- Born: April 19, 1938 Acushnet, Massachusetts, U.S.
- Died: April 19, 2018 (aged 80) Raynham, Massachusetts, U.S.
- Burial place: Raynham, Massachusetts, U.S.
- Occupations: Sports announcer, sports reporter
- Years active: 1959–2013
- Known for: Radio play-by-play for the New England Patriots
- Spouse: Roberta
- Children: 2

= Gil Santos =

Portuguese-American sports announcer (1938–2018)

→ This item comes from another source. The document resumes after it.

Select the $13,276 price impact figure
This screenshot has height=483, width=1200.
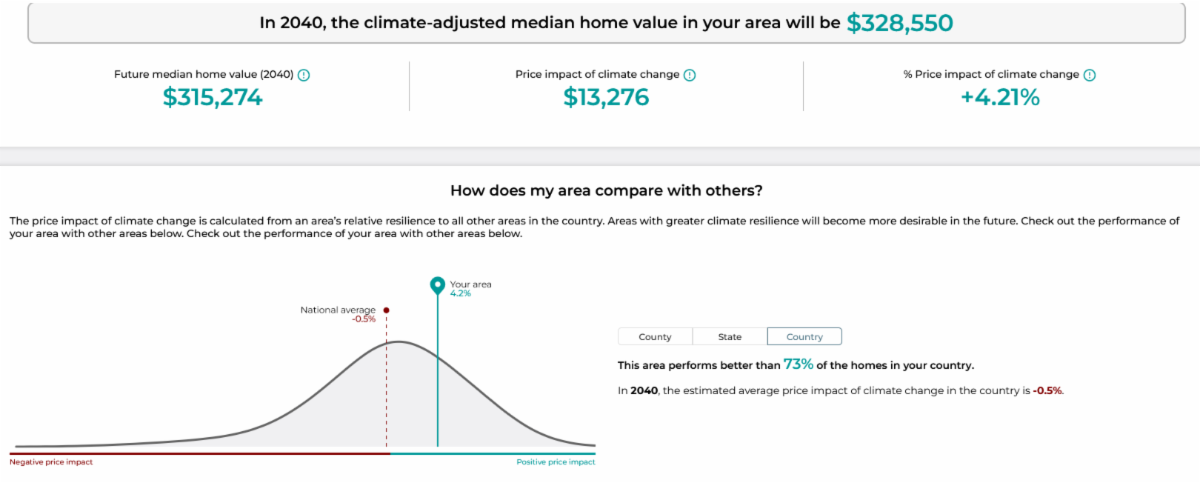pos(606,97)
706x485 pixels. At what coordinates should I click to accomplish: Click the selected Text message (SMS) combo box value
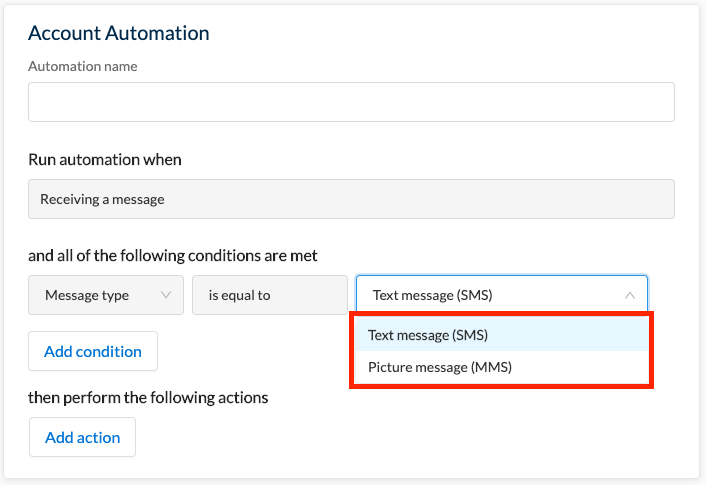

Gilbert A. Santos (April 19, 1938 – April 19, 2018) was an American radio play-by-play announcer based in the Boston area. He called games for the New England Patriots of the National Football League and the Boston Celtics of the National Basketball Association, served as the morning sports reporter for WBZ radio in Boston. He was an inductee of the Massachusetts Broadcasters Hall of Fame.

He retired from WBZ radio in January 2009, and was inducted into the WBZ Radio Hall of Fame on July 9, 2009. The Patriots 2012 season was his final season of radio play-by-play.

==Early years==
Santos was born in Acushnet, Massachusetts, and grew up in a Portuguese-speaking family from the Azores in Fairhaven, Massachusetts. He graduated from Fairhaven High School in 1956. He attended the University of Massachusetts Dartmouth and later graduated from the New England Broadcast School. From 1959 through 1971, Santos worked on radio at WBSM and WNBH in New Bedford, Massachusetts, and WSAR and WALE in Fall River, Massachusetts.

==Career==
Santos first began his work on Patriots games as the color commentator working with play-by-play announcer Bob Starr from 1966 through 1970 on WBZ 1030. After Starr's departure from the Boston market following the 1970 NFL season, Santos took over as play-by-play announcer and handled that assignment for nine years. From 1980 through 1990, the Patriots' broadcast rights shifted—first to WEEI 590, then to WHDH 850—and Santos spent 11 seasons out of the team's radio booth, with John Carlson, Curt Gowdy and Dale Arnold serving as play-by-play announcers for those flagship stations. Santos returned as the Patriots' radio voice in 1991 when WBZ radio regained the team's broadcast rights.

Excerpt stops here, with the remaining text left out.